■ **Extract provided**

How Infrastructure Shapes the Way We Move

2474443223_5cef1114ca.jpgThis
infrastructure makes only one choice possible. (Photo: prefers
salt marsh
via Flickr)

Thanks to a few of the posts on the Streetsblog Network over
the last 24 hours, we’re thinking about free will, morality and
infrastructure. Jarrett Walker of Human
Transit
linked to a post from our newest network member, Michael D
at Psystenance,
about something called the "fundamental attribution error."

Don’t let yourself be put off by what may sound like impenetrable
social-science jargon. Walker called it "the most important blog post
you’ll read this year," and while he might be overstating the case (Cap’n
Transit
has quite a spirited rebuttal), there’s certainly a lot to
think about in the post.

Here’s the meat of what Psystenance’s Michael Druker has to say:

In social psychology, the fundamental
attribution error
refers to the tendency for people to over-attribute the behavior of
others to personality or disposition and to neglect substantial
contributions of environmental or situational factors. …

Thus, the fundamental attribution error in transportation choice: You
choose driving over transit because transit serves your needs poorly,
but Joe Straphanger takes transit because he’s the kind of person who
takes transit. This is the sort of trap we find ourselves in when
considering how to fund transportation, be it transit, cycling, walking
or driving.

■ **Supplied material**
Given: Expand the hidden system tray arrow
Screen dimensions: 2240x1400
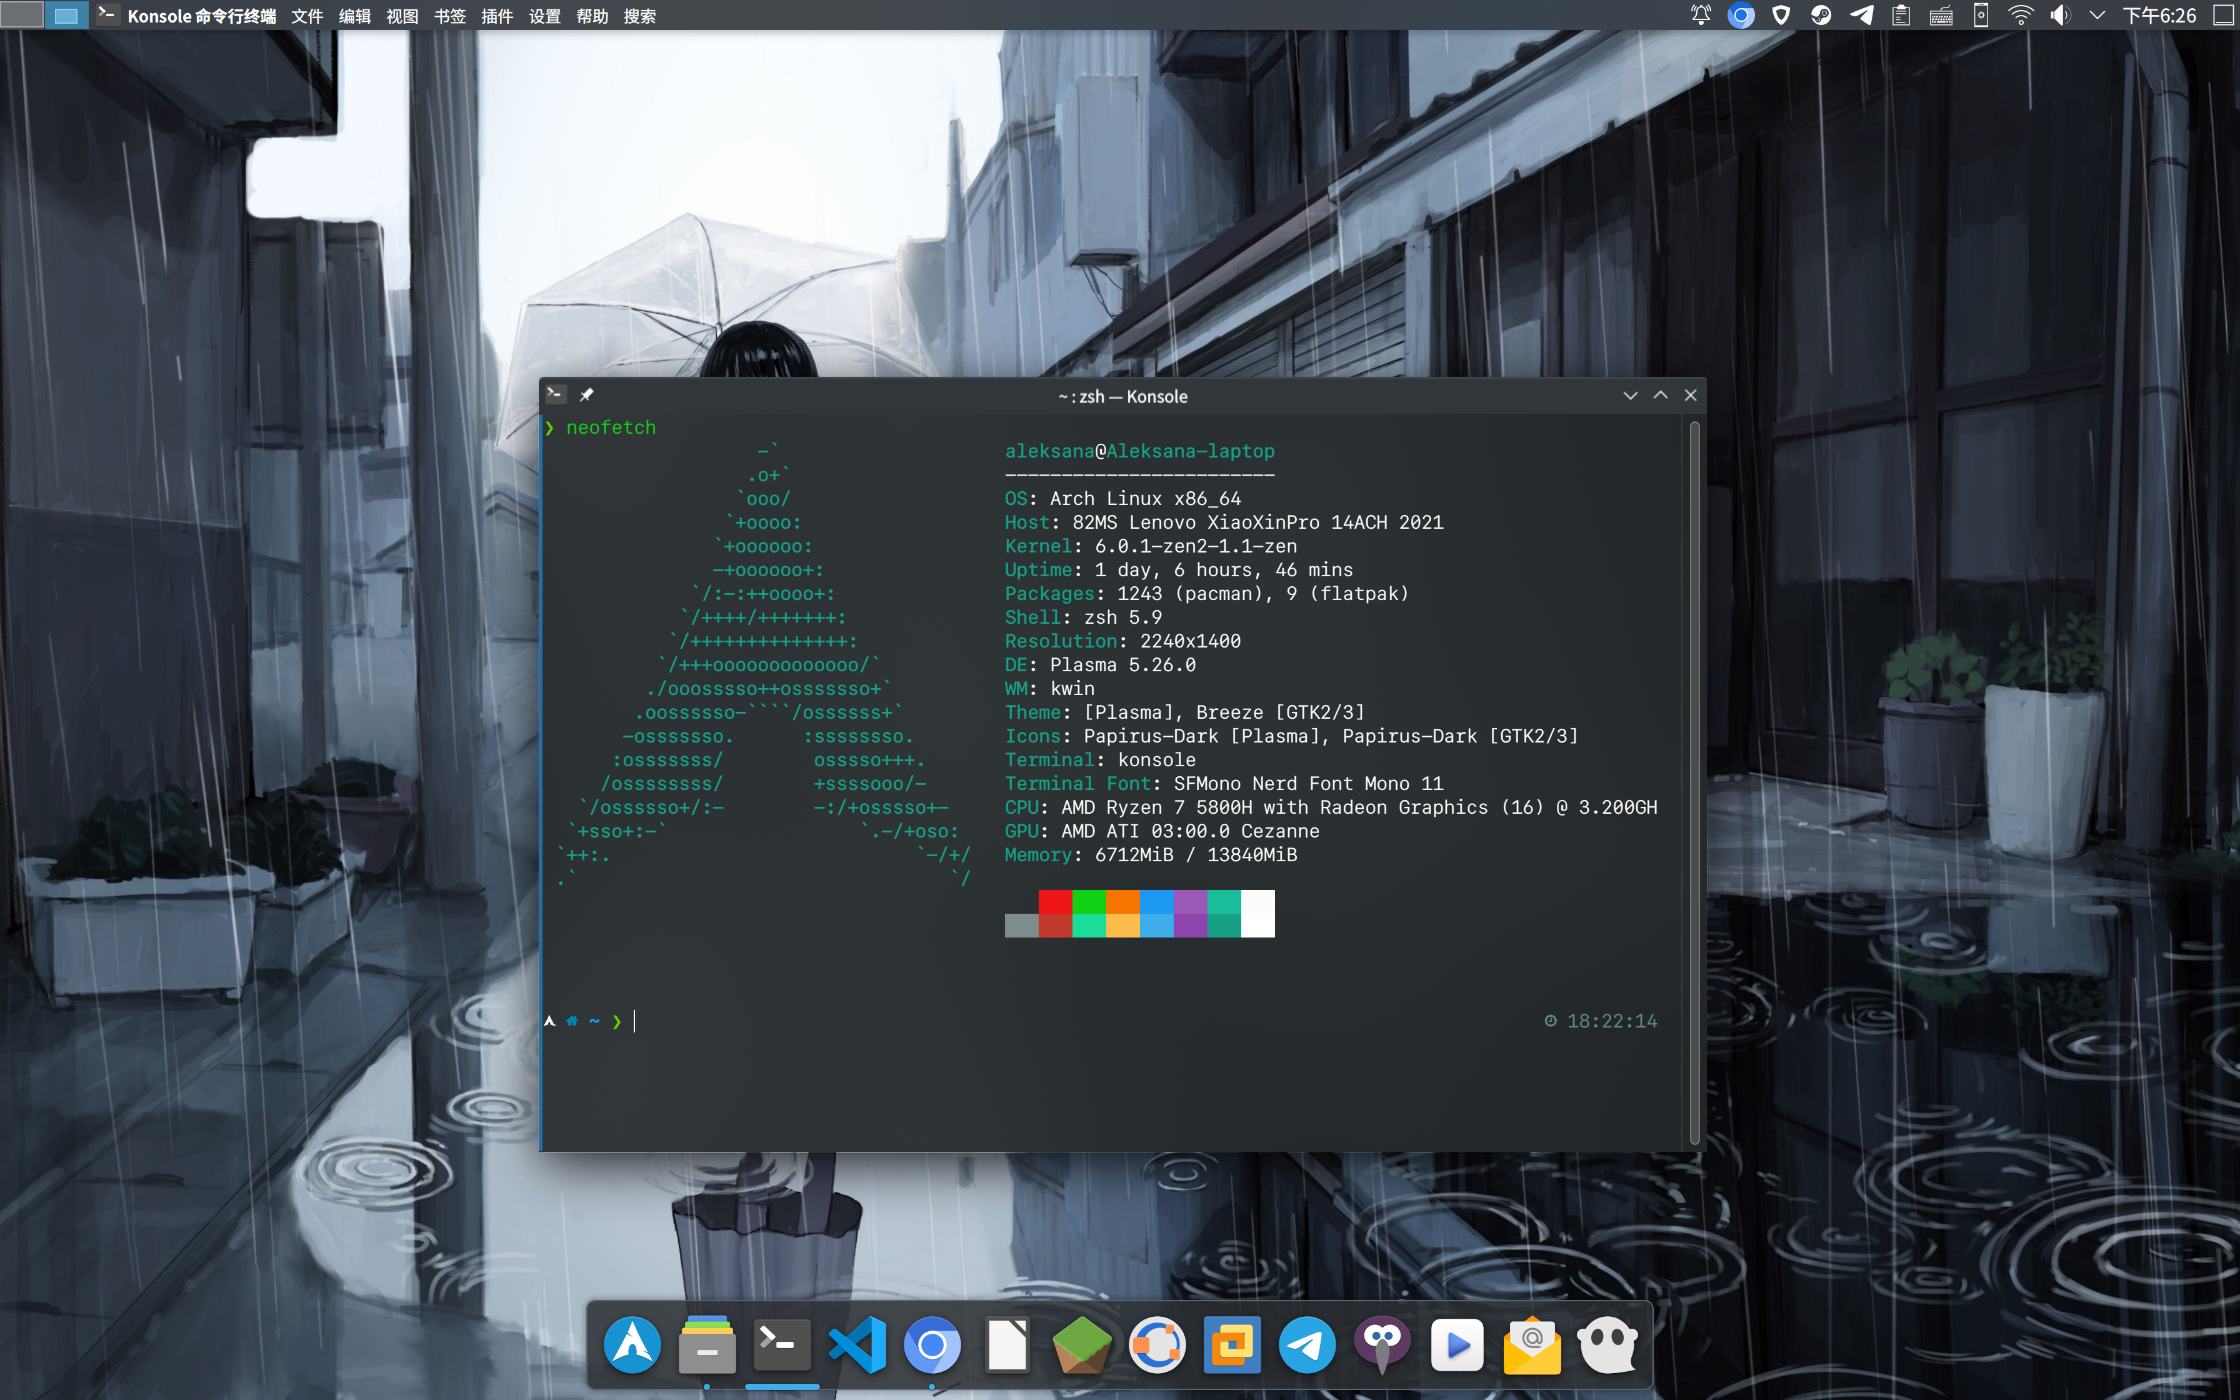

■ **Exercises**
#1 Write out everything in the infrastructure post from "How Infrastructure Shapes" down to "via Flickr)".
#2 Pick up the post on infrastructure and transportation choice at its last sentence and continue it.

■ **Expected responses**
#1
How Infrastructure Shapes the Way We Move

2474443223_5cef1114ca.jpgThis
infrastructure makes only one choice possible. (Photo: prefers
salt marsh
via Flickr)

#2
Let’s say you live in a suburban subdivision. You can afford to
drive, and it’s the only way you can quickly and easily get to your
suburban office and to the store, and pick up your child from daycare.
How do you interpret the decision of other people to take transit? Is it
something about the quality of transit where they are? More likely you
are going to attribute it to something about those people themselves —
they’re poor, or they’re students, or they’re some kind of
environmentalists. It’s difficult for people to realize the effect of
the situation, e.g. one with frequent
transit service to many destinations along a straight street that is
easy to walk to
.…

Why do Europeans walk more, cycle more, and take transit more? Surely
it is something about their culture? But this is an excessively
dispositional attribution. I won’t deny that culture plays some role in
transit use, especially in the decisions that lead to the creation of
transportation infrastructure. But that infrastructure itself and the
services provided on it are a strong influence on the transportation
choices people make. The European infrastructure situation facilitates
those other modes of travel much more so than does typical North
American transportation infrastructure.

What I like about this way of thinking is that it gets us away from
the mindset that frames transportation choices primarily as moral
choices. This goes both ways. Those of us who want to discourage driving
can too often come off as smug and judgmental when we criticize
drivers, ignoring the real power of infrastructure to shape people’s
actions.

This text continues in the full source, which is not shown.